Coaches need to be able to throw their backups into live-action situations so that they can evaluate those players and thereby coach them better as the season goes along. Those backup players need the reps so that they learn how to play and face various situations. The starters don’t need the extra time. The backups do. When the backups develop, a team creates a better and deeper roster in the current season. When the backups develop, they become more prepared not only for the current season, but for next year. Younger players fit into the system and grow. When they improve, they give a coach more options for the future.
JuJu Watkins is the star of this USC team. More precisely, she is the superstar on this team, with Rayah Marshall being the star who helps her out.

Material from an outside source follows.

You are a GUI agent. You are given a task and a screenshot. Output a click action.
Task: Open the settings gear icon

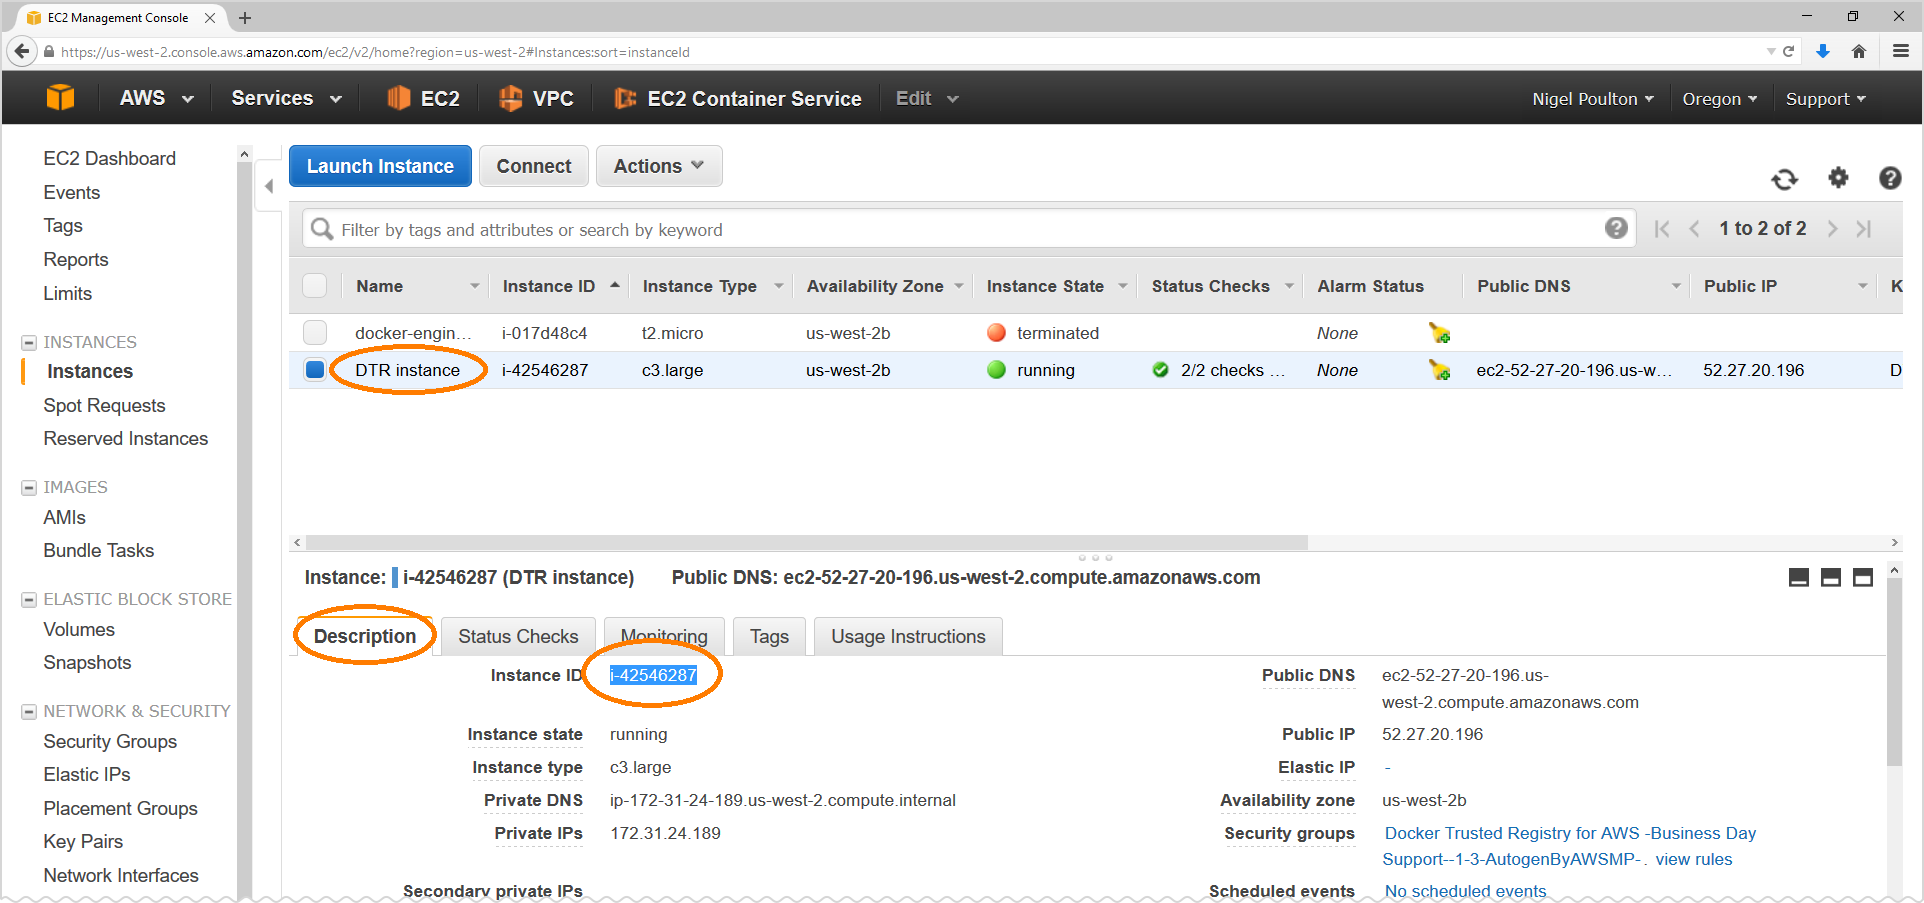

On Monday against Le Moyne College, Watkins didn’t just score 35 points on 13 of 20 shooting. She helped USC gain a 26-point halftime lead so that coach Lindsay Gottlieb could clear the bench and give her backups a lot of work in the second half. USC cruised to a 93-42 win and handed Le Moyne (based in New York state) a large check for its cross-country flight to Los Angeles. The game was less about building a resume or giving Watkins a good test.
This game was for the backups. USC achieved its main goal of giving the backups ample action.
In a 40-minute game with five players on the floor, a college basketball team and coach have to manage 200 game minutes. In this win over Le Moyne, Gottlieb and assistant Beth Burns were able to give extended minutes to their backups. Of the 200 minutes played on Monday, 104 went to the starters and 96 to the backups, almost a 50-50 split. Five USC backups played at least 15 minutes, six played at least 12.
The importance of the game was much less about actual numbers and statistical output, much more about getting backups some work. USC did that. It will be exciting to see how much depth Gottlieb and Burns can develop around Watkins, Marshall, and the rest of the starting five.
Watkins, by scoring 35 points and putting this game away early, was a good teammate. She made sure the backups got an extended opportunity. She helped set the table for the rest of the season, or at least for the coming weeks of practice and player development at USC.